Your starting point is ask yourself what are you trying to measure?
Then start rebuilding the thing brick by brick. Instead of trying to unwind your data model., load a new qvw with just one central (ie fact) table which contains what you are trying to measure. see how the dimensions (the things you are measuring against, ie sites, dates, locations ???) tie into this.
then take your second fact table. how does it relate to the first? what dimensions do they share? do they have the same granularity (ie does one look at days, the other at months? does one look at sites the others at countries?
start small aim big. keep your original model as maybe those are the charts you ultimately want to build but you may learn and progress more trying to rebuild the thing rather than trying to fix the original.
just my 2cts.
I will definitely look it up and buy it - sounds very good. I do in fact come from an IT background - 23 years of experience - mostly in ITIL and service roles . . . so this is a big change. But loving it and as I have extensive Excel skills, this is not too deep endish for me . . . well okay a little.
I did really sort of do as you suggested . . . I started with one of the core fact tables Timesheet_Hours and build it from there. But as it was my first application, I used my Excel skills and understanding of 1-NF tables from Uni 25 years ago . . . and hence the links and not the star.
I don't believe the model is too far off - I will happily rebuild from scratch if required, but I only have 1 month left on the contract. I would like management to start using it to get their feedback and make the changes and tweaks as required.
The whole application is about warehouse (and staff) efficiency. The two main fact tables are thus - TransDet and Timesheet_Hours. The other two fact tables will have links but are logically separate - one will look at space utilisation efficiency and the second at changes in charging mechanisms - separate but using some of the same dimension tables.

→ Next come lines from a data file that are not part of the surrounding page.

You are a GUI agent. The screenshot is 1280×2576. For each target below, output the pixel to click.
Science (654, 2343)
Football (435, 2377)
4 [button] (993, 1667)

I guess I was hoping that someone would have the time to look at the model and make some succint suggestions.
P.S. The contract was initially to build this in Excel, but there are millions of rows of data and it was three weeks in and I already knew that it was not feasible in Excel. Hence my search and identification of QV - sharp learning curve - and happy that I have done it. It is a great product and a powerful tool and hopefully something I can take forward.
In your current data model, the transactions and time sheets are linked ONLY by principal code, not by anything else, including by date. If you want to avoid model changes to link dates together, you can create a date island, and use that as a dimension. Then it would look something like this:
=sum([TransDet TXN_DATE] =IslandDate,[TransDet TOTAL_VOL])
/sum([Timesheet_Hours Date]=IslandDate,[Timesheet_Hours Hours])
Performance will be poor, but I'd expect it to work. If it performs well enough for you, you're probably good to go.
As far as changing the model to link everything together, I don't want to attempt it without a better understanding of your data and your requirements, and I don't want to take the time to really understand your data and requirements. But I'd expect any new data model to bring the timesheet and transaction tables closer together, possibly combined, or just keys to the tables combined in a fact table where the fact table had your integrated date dimension. I don't know that this is correct, but it appears that the records on your stock ledger detail, storage details, trans det, and timesheet hours could all be considered "activities". You might, then have an activity table to combine them all, with an activity type field describing what that particular row is all about, and possibly keys to tables that expand on the data so that you don't have too many fields that are typically null in the central table. This is probably a very similar suggestion to Toni's, and would probably give you much more of a snowflake schema. No idea if it's really the right approach, though.